Aim of the exercise: Quote the lines below exactly, from the one that holds "Click the Financial" through the final line of the records, and only those.
__________
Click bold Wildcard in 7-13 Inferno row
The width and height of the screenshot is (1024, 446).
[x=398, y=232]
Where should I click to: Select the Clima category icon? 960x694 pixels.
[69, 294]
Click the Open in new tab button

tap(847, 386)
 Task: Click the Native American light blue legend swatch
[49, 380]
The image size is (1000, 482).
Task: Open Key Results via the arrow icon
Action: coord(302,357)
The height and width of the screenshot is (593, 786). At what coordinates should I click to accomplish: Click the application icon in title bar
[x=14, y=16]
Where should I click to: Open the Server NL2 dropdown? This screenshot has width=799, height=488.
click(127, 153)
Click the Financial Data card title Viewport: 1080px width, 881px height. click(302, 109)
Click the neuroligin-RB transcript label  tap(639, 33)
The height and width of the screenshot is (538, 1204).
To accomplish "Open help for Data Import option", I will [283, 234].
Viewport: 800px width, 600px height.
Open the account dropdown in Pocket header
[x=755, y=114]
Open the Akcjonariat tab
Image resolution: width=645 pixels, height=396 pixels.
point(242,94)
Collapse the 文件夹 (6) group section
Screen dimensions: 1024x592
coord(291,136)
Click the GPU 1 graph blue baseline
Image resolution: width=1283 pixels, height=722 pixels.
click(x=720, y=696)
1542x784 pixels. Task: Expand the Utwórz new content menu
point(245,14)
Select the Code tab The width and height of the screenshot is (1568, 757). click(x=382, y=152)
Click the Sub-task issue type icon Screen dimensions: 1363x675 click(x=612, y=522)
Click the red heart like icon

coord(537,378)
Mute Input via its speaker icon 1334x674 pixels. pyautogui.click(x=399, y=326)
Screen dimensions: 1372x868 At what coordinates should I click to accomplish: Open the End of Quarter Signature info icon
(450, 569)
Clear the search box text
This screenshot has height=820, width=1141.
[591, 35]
__________
Answer below:
Click the Financial Data card title Viewport: 1080px width, 881px height. click(302, 109)
Click the neuroligin-RB transcript label  tap(639, 33)
The height and width of the screenshot is (538, 1204).
To accomplish "Open help for Data Import option", I will [283, 234].
Viewport: 800px width, 600px height.
Open the account dropdown in Pocket header
[x=755, y=114]
Open the Akcjonariat tab
Image resolution: width=645 pixels, height=396 pixels.
point(242,94)
Collapse the 文件夹 (6) group section
Screen dimensions: 1024x592
coord(291,136)
Click the GPU 1 graph blue baseline
Image resolution: width=1283 pixels, height=722 pixels.
click(x=720, y=696)
1542x784 pixels. Task: Expand the Utwórz new content menu
point(245,14)
Select the Code tab The width and height of the screenshot is (1568, 757). click(x=382, y=152)
Click the Sub-task issue type icon Screen dimensions: 1363x675 click(x=612, y=522)
Click the red heart like icon

coord(537,378)
Mute Input via its speaker icon 1334x674 pixels. pyautogui.click(x=399, y=326)
Screen dimensions: 1372x868 At what coordinates should I click to accomplish: Open the End of Quarter Signature info icon
(450, 569)
Clear the search box text
This screenshot has height=820, width=1141.
[591, 35]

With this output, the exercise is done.